It is estimated that of the 2m antibiotic-resistant infections reported each year in the US, 20pc are linked to agriculture.
As anxiety about the impending post-antibiotic era has intensified over the last few years, many have suggested turning to a plant-based diet to minimise our exposure to meat laden with antibiotics and antibiotic-resistant bacteria.
Now, it looks like things may not be that simple. While going vegan or vegetarian could benefit you in a number of other ways, it can no longer guarantee you won’t be exposed to the antibiotic-resistant bacteria that can be found in meat.
At ASM Microbe, the annual meeting of the American Society for Microbiology held in San Francisco each year, researchers presented findings suggesting that plant foods can serve as vehicles for transmitting antibiotic resistance to the gut microbiome.
The US Centers for Disease Control and Prevention estimated that of the 2m antibiotic-resistant infections reported each year in the US, 20pc are linked to agriculture. Until now, little had been done to determine how eating plants contributes to the spread of antibiotic-resistant ‘superbugs’.
Lead author on the study presented at ASM Microbe, Marlène Maeusli, said that the findings “highlight the importance of tackling foodborne antibiotic resistance from a complete food chain perspective that includes plant foods in addition to meat”.

**Information supplied:**
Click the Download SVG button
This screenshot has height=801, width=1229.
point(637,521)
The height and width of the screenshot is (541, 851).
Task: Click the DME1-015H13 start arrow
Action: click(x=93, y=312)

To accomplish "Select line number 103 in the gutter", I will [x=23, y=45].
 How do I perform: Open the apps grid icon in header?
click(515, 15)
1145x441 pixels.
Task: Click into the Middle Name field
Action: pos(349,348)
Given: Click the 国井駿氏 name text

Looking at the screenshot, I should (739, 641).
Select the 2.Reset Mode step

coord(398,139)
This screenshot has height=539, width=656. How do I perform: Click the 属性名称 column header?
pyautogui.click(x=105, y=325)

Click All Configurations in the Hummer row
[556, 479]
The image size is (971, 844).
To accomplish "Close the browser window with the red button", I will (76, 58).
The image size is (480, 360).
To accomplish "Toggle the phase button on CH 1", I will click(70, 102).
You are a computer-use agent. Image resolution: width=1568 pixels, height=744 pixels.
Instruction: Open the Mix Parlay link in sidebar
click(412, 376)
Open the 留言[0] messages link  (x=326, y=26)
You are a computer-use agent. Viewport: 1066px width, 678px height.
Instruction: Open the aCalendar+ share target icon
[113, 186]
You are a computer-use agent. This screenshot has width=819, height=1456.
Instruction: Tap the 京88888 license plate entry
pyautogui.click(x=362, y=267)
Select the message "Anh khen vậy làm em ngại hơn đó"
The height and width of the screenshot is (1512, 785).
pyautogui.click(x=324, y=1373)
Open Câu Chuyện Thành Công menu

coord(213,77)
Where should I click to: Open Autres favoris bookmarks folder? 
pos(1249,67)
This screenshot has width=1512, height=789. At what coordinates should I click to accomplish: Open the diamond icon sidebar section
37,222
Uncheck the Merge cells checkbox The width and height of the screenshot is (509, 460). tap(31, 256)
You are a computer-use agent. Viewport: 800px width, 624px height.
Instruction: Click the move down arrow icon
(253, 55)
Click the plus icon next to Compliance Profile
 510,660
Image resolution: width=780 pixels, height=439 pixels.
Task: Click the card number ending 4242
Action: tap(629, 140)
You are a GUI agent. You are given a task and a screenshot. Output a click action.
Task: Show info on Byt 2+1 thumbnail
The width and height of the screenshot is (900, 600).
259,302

**Questions:**
• 1. Please quote the article on antibiotic resistance from "Now, it looks" to "of antibiotic-resistant ‘superbugs’.".
• 2. Write the next part of the article on antibiotic resistance, starting after its last sentence.

**Results:**
• 1.
Now, it looks like things may not be that simple. While going vegan or vegetarian could benefit you in a number of other ways, it can no longer guarantee you won’t be exposed to the antibiotic-resistant bacteria that can be found in meat.
At ASM Microbe, the annual meeting of the American Society for Microbiology held in San Francisco each year, researchers presented findings suggesting that plant foods can serve as vehicles for transmitting antibiotic resistance to the gut microbiome.
The US Centers for Disease Control and Prevention estimated that of the 2m antibiotic-resistant infections reported each year in the US, 20pc are linked to agriculture. Until now, little had been done to determine how eating plants contributes to the spread of antibiotic-resistant ‘superbugs’.

• 2.
Mauesli, a PhD candidate at the Keck School of Medicine at the University of Southern California, explained that in order to replicate the silent, asymptomatic colonisation of bacteria that occurs in the gut after consumption (which does not result in immediate illness), her team grew lettuce and exposed it to antibiotic-resistant E coli, before feeding it to mice and analysing their faecal samples over time.
“We mimicked antibiotic and antacid treatments, as both could affect the ability of superbugs to survive passage from the stomach to the intestines.”
EurekAlert reported: “Exposure to one type of antibiotic did not increase the ability of superbugs to hide in the mouse intestines, whereas a second antibiotic resulted in stable gut colonisation after ingestion. Ingestion of bacteria with food also changed colonisation, as did administering antacid before ingesting bacteria.”
The research team is still seeking out the plant characteristics and the host factors that result in key microbial community shifts in the gut, both those that put us at risk for colonisation and those that prevent it.
Mauesli concluded: “The environment and human health – in this context via agriculture and microbiomes – are inextricably linked.”